For MVP: we will add per-gene records similar to RNA seq outlier data, which will show as a flag on the gene in search results.

Future enhancements:

• Link to HTML files
• Add a search link to search in top ranked genes

[bw2]

Variants are an optional input to LIRICAL - it can be run with just a list of HPO terms (eg. phenotype-only mode). There's now interest in adding LIRICAL phenotype-only scores to seqr results so that genes can have a flag indicating that they are relevant to the phenotype. I think the logical way to provide these scores would be to use the same .tsv format as above but just specify the tool column as something like "lirical_phenotype_only".

[ShifaSZ]

For MVP: we will add per-gene records similar to RNA seq outlier data, which will show as a flag on the gene in search results.

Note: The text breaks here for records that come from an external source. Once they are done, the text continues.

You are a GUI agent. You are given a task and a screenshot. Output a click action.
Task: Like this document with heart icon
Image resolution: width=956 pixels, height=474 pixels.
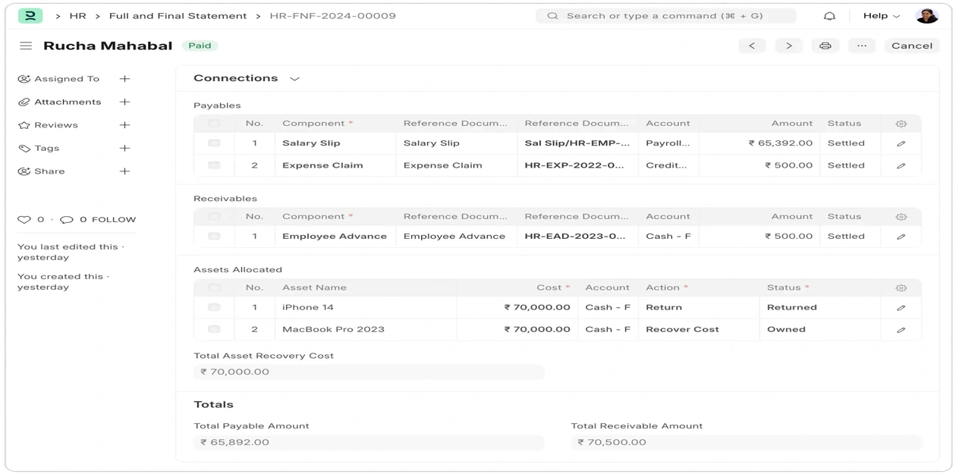(24, 220)
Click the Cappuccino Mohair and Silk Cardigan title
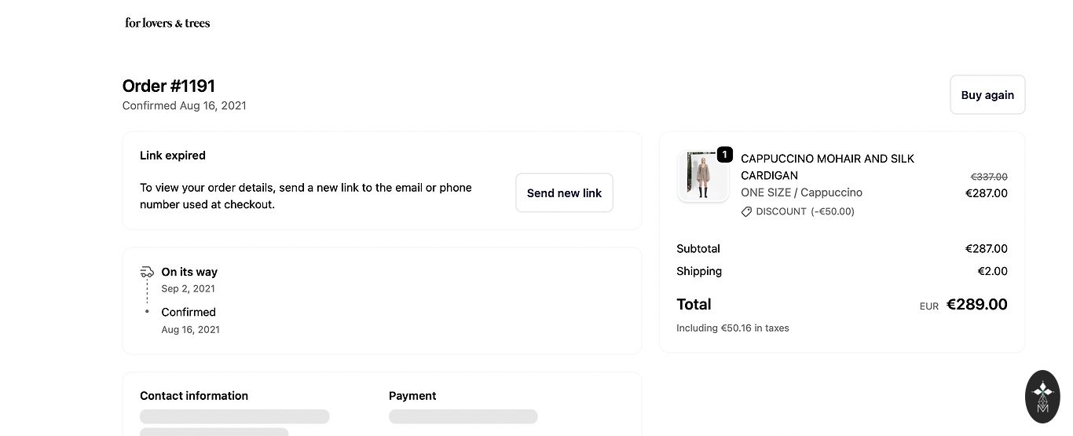 (827, 167)
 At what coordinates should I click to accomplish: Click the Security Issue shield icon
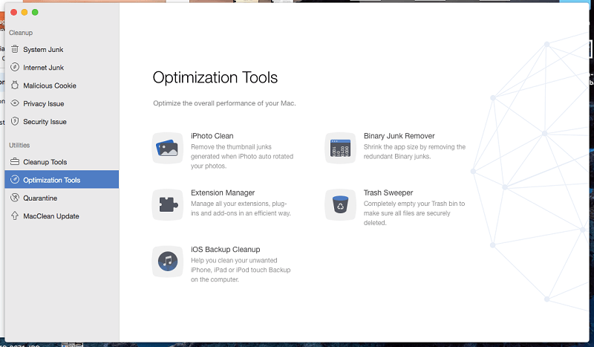point(15,121)
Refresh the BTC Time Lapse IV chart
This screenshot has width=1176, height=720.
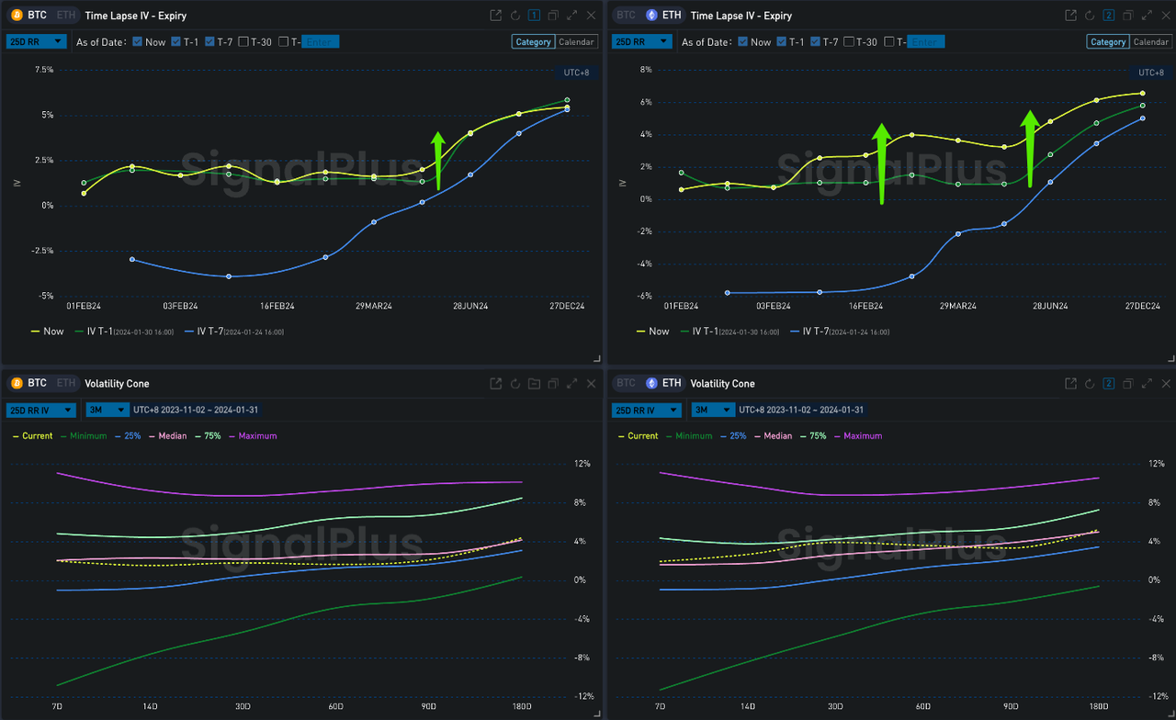coord(515,16)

I would like to learn a little more about the RNA seq outlier feature. I remember there was a ticket for it, but I can't find it now. I want to understand who and how to add RNA seq outlier data into the seqr, and how the users use the feature.

[hanars]

The initial PR for adding the outlier data is here: https://github.com/broadinstitute/seqr/pull/2345/files

[hanars]

• will want to add a data manager interface for loading to multiple projects at once
• will want to only show for the top ranked genes. we will start with top 10 but should use a variable to make that easy to change (all rows are loaded to the DB, the threshhold determines what is returned in search results)

[hanars]

potential for later work (not in MVP): instead of linking to static HTML files we can generate the plots directly in seqr. May require adding additional data to the tsv

[ShifaSZ]

Tasks for this ticket:

1. Add a new model for the LIRICAL/Exomiser data

   class LiricalOrExomiser(DeletableSampleMetadataModel)

2. Add a data manager interface for loading TSV files generated by LIRICAL/Exomiser The UI is as below figure. Question: do we need the mapping sample IDs?
3. Show a flag in the variant gene area of the variant panel, and show a popup to display the top-ranked gene-disease pairs. The top 10 gene-disease pairs will be displayed.

The flag:

The popup window: Questions: I'm unsure how many scores we have for the LIRICAL and Exomiser. I can find two scores for LIRICAL and three for Exomiser from the example data. Are these scores all that we can have? Should we display the LIRICAL and Exomiser data separately or combinedly? Should we also display the disease IDs?

[bw2]

Are these scores all that we can have?

yes

Also, I'd vote for not hardcoding the "Lirical" and "Exomiser" names in the code and UI. The tools we use may change in the future. So would use

class PhenotypeBasedPrioritization(DeletableSampleMetadataModel)

or

class PhenotypeBasedScores(DeletableSampleMetadataModel)

instead of

class LiricalOrExomiser(DeletableSampleMetadataModel)

Should we display the LIRICAL and Exomiser data separately or combinedly?

The tool column in the input table should be the source of the label for the gene tag. I'd also vote for having a separate tag for each tool.. so

and

instead of

Should we also display the disease IDs?

It would probably be useful to show them and link to the corresponding OMIM page

[hanars]

Question: do we need the mapping sample IDs?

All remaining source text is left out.